FIG. 6. Depletion of cytochrome c and heme c in FRDA mitochondria

(A) Cytochrome c levels were analyzed by Western blot followed by densitometry. (B) Cytochrome c specific heme content was analyzed by the o-dianisidine staining as described in Materials and Methods. (C) Heme c/cytochrome c ratio. The results are reported as means ± SEM of eight experiments in duplicate for controls and FRDA and expressed as band intensities normalized as a percent of controls. C, controls; FA, Friedreich’s ataxia mutants. Statistical analysis by Student’s t test. *p < 0.05, **p < 0.005.

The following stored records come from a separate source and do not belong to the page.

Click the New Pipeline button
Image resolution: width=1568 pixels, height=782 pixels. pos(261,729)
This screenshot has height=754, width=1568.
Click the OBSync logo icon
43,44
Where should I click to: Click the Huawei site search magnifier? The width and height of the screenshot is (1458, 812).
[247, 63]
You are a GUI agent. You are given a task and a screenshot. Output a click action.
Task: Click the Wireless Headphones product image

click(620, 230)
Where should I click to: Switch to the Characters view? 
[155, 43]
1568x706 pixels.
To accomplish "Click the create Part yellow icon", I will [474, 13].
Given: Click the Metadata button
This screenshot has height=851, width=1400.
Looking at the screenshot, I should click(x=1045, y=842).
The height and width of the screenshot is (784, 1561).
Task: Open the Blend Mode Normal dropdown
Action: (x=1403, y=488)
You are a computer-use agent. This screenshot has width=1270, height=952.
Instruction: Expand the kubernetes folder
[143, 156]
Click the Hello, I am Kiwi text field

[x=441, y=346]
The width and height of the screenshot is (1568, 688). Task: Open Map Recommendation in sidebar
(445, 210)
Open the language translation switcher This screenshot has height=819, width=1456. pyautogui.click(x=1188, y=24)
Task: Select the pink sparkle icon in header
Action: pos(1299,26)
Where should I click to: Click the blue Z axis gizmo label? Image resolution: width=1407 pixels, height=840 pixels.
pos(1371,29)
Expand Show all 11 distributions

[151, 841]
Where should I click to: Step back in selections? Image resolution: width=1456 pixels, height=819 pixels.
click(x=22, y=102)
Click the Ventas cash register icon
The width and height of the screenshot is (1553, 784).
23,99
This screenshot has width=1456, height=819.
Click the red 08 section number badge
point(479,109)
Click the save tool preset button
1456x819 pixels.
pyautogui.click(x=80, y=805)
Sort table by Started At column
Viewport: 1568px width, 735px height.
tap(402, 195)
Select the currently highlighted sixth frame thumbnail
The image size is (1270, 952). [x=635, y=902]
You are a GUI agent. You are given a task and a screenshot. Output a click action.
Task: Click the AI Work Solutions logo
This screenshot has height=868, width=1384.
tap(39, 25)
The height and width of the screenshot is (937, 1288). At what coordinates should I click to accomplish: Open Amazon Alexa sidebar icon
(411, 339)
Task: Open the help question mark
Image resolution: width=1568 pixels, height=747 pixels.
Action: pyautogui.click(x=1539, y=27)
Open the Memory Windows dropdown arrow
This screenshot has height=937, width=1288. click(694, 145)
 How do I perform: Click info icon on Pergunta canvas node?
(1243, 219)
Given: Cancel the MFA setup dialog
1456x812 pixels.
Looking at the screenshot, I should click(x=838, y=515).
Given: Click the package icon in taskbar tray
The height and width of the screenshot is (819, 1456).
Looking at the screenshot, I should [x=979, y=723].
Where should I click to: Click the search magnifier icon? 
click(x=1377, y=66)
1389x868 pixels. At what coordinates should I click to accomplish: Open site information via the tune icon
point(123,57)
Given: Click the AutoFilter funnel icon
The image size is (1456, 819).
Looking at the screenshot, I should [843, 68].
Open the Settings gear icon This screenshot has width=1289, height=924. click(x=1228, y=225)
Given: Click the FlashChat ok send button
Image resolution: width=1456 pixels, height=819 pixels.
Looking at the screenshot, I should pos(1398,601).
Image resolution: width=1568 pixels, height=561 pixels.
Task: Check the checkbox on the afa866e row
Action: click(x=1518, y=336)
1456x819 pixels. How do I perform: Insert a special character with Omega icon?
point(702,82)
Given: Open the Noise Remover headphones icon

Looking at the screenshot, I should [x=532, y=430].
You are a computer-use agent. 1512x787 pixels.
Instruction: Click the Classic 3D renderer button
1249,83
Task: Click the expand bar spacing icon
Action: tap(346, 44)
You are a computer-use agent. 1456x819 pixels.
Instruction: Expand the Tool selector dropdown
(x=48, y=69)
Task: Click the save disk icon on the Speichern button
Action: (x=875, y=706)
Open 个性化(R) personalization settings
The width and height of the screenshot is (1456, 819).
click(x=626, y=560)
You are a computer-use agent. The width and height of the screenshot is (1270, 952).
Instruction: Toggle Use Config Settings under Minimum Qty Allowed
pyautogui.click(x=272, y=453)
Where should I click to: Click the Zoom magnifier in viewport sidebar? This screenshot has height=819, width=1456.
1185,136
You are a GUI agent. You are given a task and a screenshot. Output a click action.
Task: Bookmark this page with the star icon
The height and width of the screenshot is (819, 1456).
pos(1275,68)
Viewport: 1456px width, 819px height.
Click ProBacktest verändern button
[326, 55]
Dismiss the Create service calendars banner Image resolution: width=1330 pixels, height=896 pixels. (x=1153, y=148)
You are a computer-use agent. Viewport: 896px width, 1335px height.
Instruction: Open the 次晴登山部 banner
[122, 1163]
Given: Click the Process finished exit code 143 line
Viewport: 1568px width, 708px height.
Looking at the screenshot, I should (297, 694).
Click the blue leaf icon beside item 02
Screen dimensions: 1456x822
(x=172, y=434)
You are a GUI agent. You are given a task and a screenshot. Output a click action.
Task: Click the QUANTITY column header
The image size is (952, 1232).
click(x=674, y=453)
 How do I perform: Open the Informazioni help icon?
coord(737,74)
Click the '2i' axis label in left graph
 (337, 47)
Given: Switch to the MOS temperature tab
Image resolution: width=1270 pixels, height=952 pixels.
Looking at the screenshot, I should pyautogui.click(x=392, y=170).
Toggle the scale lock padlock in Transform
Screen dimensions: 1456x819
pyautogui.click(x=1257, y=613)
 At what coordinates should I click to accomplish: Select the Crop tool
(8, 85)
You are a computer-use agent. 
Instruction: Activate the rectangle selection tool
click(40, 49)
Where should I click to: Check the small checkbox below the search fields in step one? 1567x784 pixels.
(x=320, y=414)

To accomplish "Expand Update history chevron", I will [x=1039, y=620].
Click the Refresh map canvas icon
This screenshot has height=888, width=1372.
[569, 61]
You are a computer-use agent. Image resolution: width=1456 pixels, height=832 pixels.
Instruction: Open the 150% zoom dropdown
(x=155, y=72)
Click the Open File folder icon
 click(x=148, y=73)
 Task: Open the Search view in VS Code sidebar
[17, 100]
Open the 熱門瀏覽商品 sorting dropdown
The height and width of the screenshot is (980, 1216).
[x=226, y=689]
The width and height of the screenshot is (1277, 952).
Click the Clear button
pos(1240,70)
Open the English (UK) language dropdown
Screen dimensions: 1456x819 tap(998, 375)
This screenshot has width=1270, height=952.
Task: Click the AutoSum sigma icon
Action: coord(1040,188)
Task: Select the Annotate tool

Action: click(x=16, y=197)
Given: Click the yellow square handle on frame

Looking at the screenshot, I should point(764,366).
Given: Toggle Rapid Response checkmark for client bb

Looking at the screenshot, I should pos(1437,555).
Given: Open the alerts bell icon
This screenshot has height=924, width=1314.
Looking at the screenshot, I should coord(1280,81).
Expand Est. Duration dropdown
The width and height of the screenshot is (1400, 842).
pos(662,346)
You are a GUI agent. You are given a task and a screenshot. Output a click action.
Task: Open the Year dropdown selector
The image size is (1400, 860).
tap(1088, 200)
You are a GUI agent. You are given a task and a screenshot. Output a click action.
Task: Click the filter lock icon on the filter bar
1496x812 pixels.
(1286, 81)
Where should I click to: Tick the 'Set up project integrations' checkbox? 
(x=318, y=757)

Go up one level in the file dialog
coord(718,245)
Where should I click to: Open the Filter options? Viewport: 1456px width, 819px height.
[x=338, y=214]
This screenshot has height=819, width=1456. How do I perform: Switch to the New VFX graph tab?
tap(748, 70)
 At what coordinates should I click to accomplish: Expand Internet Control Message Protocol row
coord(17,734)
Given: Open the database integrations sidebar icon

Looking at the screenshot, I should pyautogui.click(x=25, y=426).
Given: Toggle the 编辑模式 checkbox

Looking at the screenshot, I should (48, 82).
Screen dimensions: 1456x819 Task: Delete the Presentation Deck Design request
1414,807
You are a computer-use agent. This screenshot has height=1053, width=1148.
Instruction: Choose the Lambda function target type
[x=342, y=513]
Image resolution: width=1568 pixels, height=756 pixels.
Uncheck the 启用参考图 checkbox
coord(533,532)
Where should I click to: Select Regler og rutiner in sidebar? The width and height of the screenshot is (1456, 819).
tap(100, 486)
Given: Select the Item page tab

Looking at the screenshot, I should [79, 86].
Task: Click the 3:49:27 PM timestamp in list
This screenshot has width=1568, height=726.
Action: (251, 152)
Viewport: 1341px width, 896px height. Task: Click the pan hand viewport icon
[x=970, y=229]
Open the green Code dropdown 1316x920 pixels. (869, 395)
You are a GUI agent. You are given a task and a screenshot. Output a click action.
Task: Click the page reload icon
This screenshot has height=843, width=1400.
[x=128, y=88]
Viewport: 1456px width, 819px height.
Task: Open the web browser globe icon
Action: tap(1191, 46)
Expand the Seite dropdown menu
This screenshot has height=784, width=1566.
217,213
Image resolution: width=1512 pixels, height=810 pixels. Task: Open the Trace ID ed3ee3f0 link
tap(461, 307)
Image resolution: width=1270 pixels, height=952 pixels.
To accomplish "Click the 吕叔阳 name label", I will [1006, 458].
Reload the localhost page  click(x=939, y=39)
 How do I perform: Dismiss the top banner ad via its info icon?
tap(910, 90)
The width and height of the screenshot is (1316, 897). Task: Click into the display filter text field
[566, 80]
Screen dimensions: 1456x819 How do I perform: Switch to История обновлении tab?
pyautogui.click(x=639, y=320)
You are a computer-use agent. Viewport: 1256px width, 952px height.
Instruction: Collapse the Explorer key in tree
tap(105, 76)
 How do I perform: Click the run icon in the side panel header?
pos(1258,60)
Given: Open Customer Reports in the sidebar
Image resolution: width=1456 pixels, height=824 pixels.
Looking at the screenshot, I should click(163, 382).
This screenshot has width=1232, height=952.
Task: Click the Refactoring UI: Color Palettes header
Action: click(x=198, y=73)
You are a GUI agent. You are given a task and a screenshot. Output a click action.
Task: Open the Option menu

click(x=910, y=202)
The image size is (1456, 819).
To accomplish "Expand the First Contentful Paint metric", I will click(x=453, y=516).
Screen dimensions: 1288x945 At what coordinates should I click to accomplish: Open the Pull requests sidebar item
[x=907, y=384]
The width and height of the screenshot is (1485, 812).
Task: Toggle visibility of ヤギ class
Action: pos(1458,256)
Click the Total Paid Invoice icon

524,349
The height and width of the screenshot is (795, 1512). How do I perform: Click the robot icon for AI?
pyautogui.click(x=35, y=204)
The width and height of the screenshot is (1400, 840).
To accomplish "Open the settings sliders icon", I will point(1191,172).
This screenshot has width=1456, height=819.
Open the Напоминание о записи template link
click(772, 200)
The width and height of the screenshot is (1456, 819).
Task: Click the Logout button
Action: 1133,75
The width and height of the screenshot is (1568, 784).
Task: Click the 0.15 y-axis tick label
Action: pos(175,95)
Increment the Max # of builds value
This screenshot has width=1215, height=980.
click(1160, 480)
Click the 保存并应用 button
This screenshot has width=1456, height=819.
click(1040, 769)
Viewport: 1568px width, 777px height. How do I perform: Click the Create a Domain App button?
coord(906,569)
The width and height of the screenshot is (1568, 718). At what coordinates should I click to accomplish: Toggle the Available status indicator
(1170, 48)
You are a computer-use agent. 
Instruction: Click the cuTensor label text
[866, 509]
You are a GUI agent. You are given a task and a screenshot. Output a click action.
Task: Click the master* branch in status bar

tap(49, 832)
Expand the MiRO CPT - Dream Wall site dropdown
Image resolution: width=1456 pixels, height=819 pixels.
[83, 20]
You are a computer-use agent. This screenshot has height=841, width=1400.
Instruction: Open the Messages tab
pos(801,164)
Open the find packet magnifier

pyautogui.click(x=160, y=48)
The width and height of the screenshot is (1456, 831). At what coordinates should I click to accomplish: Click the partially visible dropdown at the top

FIG. 7. Complex IV activity is impaired in FRDA lymphoblasts

Cytochrome c oxidase activity was measured as described in Materials and Methods and expressed as nmol/mg/min. The bar graph shows the means ± SEM of four experiments in duplicate for controls (C) and FRDA (FA) reported as percentage of controls. Statistical analysis done by Student’s t test. **p < 0.005.

FIG. 8

Mechanism of cytochrome c-dependent superoxide detoxification.